Most people believe, or act as if they believe, in objective morality. They speak in absolutes: “Murder is wrong,” “You ought to help the poor,” “Racism is evil.” These are not presented as opinions or preferences—but as facts. As if they are true in the same way gravity is true.
But morality is made of value judgments. And as we've shown, all value is subjective.
This means morality cannot be objective—because it has no raw material to work with. No valuer, no value. No value, no moral claim.
Morality is not a special kind of truth. It’s a structured hierarchy of preferences. It’s a vocabulary for describing what one values, detests, prioritizes, or avoids. It includes rules, duties, goals, and taboos—but at root, it's just a system for expressing what matters to someone.
So when someone says, “Stealing is wrong,” what they’re really saying—whether they know it or not—is: “I value a world where people don’t steal. I’m willing to punish or shame those who do. I prefer non-stealing outcomes.”
That’s a perfectly coherent position. What’s incoherent is pretending that the wrongness of stealing exists independently of anyone's preferences, experiences, or goals.
This isn’t abstract. It’s not a philosopher’s game. It’s a fact about how minds work. You won't find a moral claim that doesn’t presuppose a valuer.
“Murder is wrong.” Why? Because it causes suffering? Because it violates autonomy? Those are valued outcomes. If no one valued autonomy or suffering reduction, the rule wouldn’t exist.
“Slavery is evil.” Why? Because it dehumanizes? Because it involves coercion? Again, these are evaluations—meaning-dependent judgments that require a mind to generate them.
Take away all valuing agents, and every moral claim evaporates.
Attempts to ground morality in objective foundations have all failed, or quietly retreated into dogma:
God? Only works if you accept the divine authority in question.

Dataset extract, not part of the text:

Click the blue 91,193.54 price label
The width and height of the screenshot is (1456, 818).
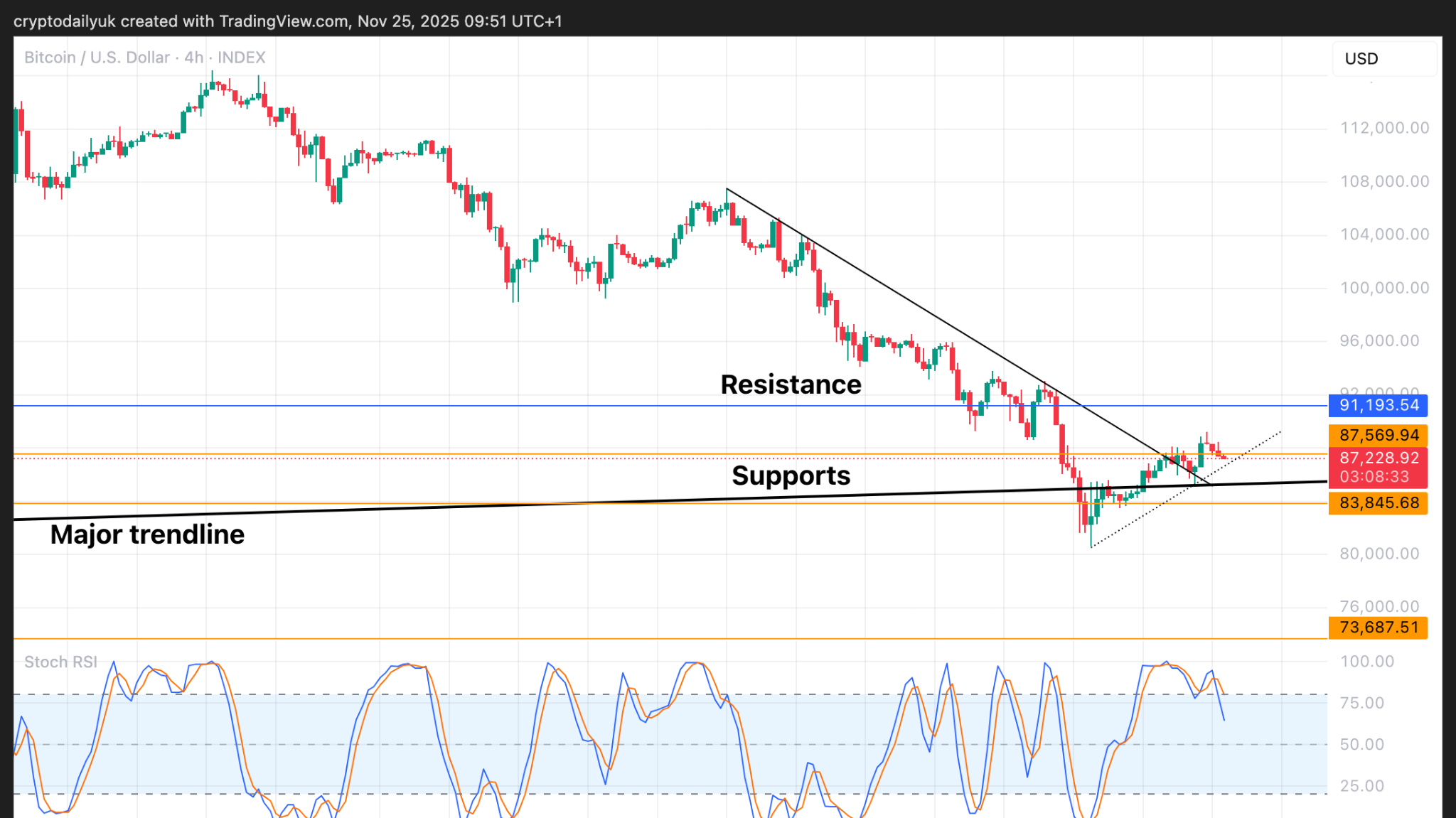pos(1378,406)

Reason? Can’t generate values from logic alone. It only helps organize what you already value.
Evolution? Explains where our instincts come from, not whether they’re right.
Moral intuition? Circular. “It feels wrong” only works if your feelings are the arbiter—which is just subjective valuation again.
Every supposed foundation either:
Smuggles in subjective preferences as universal laws, or
Appeals to the preferences of a powerful agent (a deity, a culture, a future AI overlord).
None of these are objective. They are just subjective values wearing masks.
Why do people still believe in moral objectivity? Because it feels safe. It lets you condemn others without self-doubt. It lets you demand action without negotiating values. It provides clarity in conflict.
But that clarity is fake.
Once you see that morality is just structured value, the illusion dissolves. You stop asking “What is the right thing to do?” in a vacuum. You start asking, “What do I value, and what follows from that?” Or: “What do we value, and how do we coordinate?”
Does this mean morality is meaningless? Not at all.
Morality still matters—just not as a metaphysical commandment. It matters because we care. We build moral systems to express and refine our deepest values. We use them to shape our actions, signal our identities, and structure our communities. The difference is, we do it knowing it’s our creation—not pretending it’s handed down from the sky.
The death of objective morality is the birth of moral agency.